PIXI.VideoBaseTexture.prototype._onCanPlay = function() {
this.hasLoaded = true;
if (this.source) {
this.source.removeEventListener('canplay', this._onCanPlay);
this.source.removeEventListener('canplaythrough', this._onCanPlay);
this.width = this.source.videoWidth;
this.height = this.source.videoHeight;
// prevent multiple loaded dispatches..
if (!this.__loaded)
{
this.__loaded = true;
this.emit('loaded', this);
}
if (this._isSourcePlaying())
{
this._onPlayStart();
}
else if (this.autoPlay)
{
// 以下を無効にする
// this.source.play();
}
}
};
動画のプリロード
動画を事前にロードしておきたいときもあります。
pixi付属のPIXI.loaderは動画読み込みに対応しているようなので、画像などと同様、addしてロードすることができます。
var pixiLoader = PIXI.loader;
var app = new PIXI.Application(800, 600, { transparent: true });
document.body.appendChild(app.view);
// ロード完了後の処理
pixiLoader.once('complete', function() {
var resrc = PIXI.loader.resources;
// resrc['sample'].dataはvideo要素そのもの
var videoTexture = PIXI.Texture.fromVideo(resrc['sample'].data);
var videoSprite = new PIXI.Sprite(videoTexture);
videoSprite.width = app.renderer.width;
videoSprite.height = app.renderer.height;
app.stage.addChild(videoSprite);
});
pixiLoader.add('sample', './assets/sample.mp4');
pixiLoader.load();
ただ使ってみて、PIXI.loaderは動画のロードが完了していないうちからcomplete(progress)イベントを発火してしまうことがあり、個人的にはあんまり信用できませんでした。
なので古典的ながら、addEventListenerを使って以下のようにするほうが確実でした。
var videoTexture = PIXI.Texture.fromVideo('assets/sample.mp4');
var source = videoTexture.baseTexture.source;
// canplaythrough発火をもってロード完了とする
source.addEventListener('canplaythrough', (function() {
return function func() {
this.removeEventListener('canplaythrough', func, false); // リスナ解除
// 以下ロード完了後の処理...
};
})(), false);
その他メモ
- loopの初期設定はtrue。
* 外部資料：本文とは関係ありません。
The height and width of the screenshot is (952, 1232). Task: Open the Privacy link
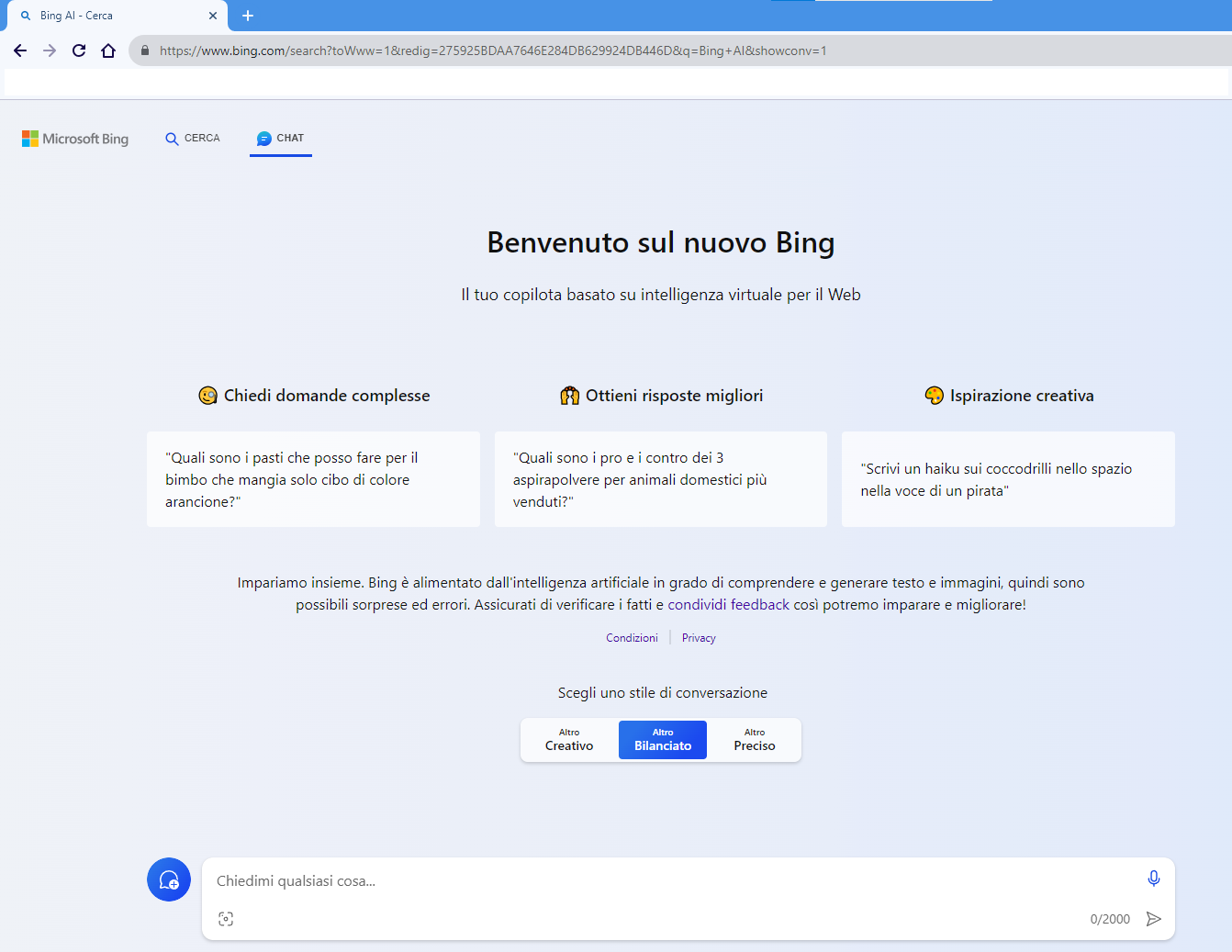click(x=699, y=638)
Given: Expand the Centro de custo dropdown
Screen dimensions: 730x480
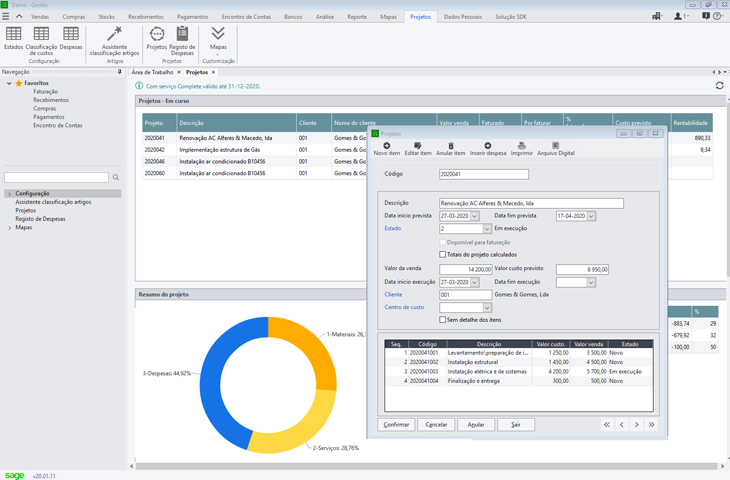Looking at the screenshot, I should click(486, 308).
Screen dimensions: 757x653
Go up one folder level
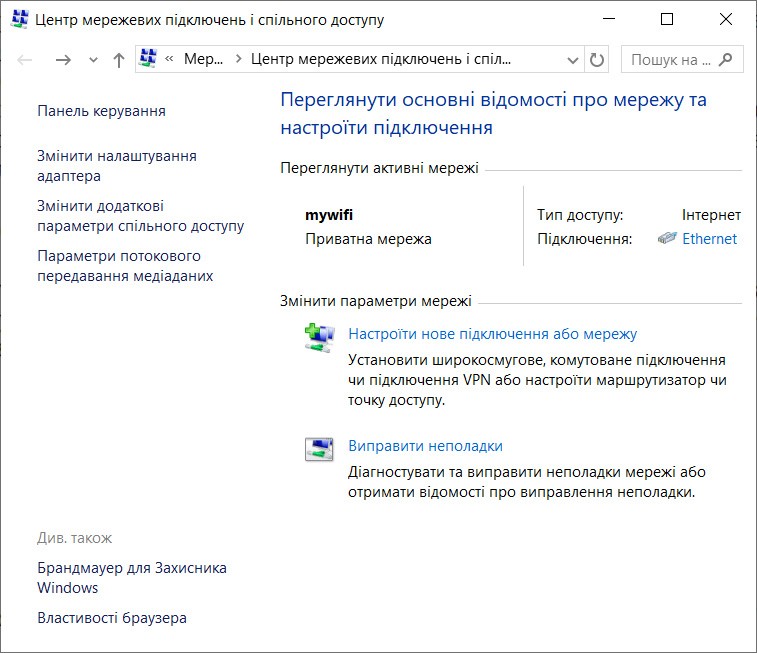click(119, 60)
ループさせない場合は
source.loop = false;
とする - loopがfalseの状態で動画終点以上にシークするとテクスチャが開始地点で固まってしまう?ので、終点位置に反映させたい場合は以下のようにギリギリにシークする。
source.currentTime = source.duration - 0.1;
v4でのパフォーマンス低下について
現状、v4系で動画を使用するとFPSがガタ落ちするようです。(環境による?)
https://github.com/pixijs/pixi.js/issues/4789
個人的にチェックした感だと、厳密にはv4.2.1あたりから急激に重くなりました。
原因はおそらくwebGLの処理に問題があると思われますが、とりあえず動画をメインにする場合はv4.1.1以下のバージョンを使用したほうが良さげです。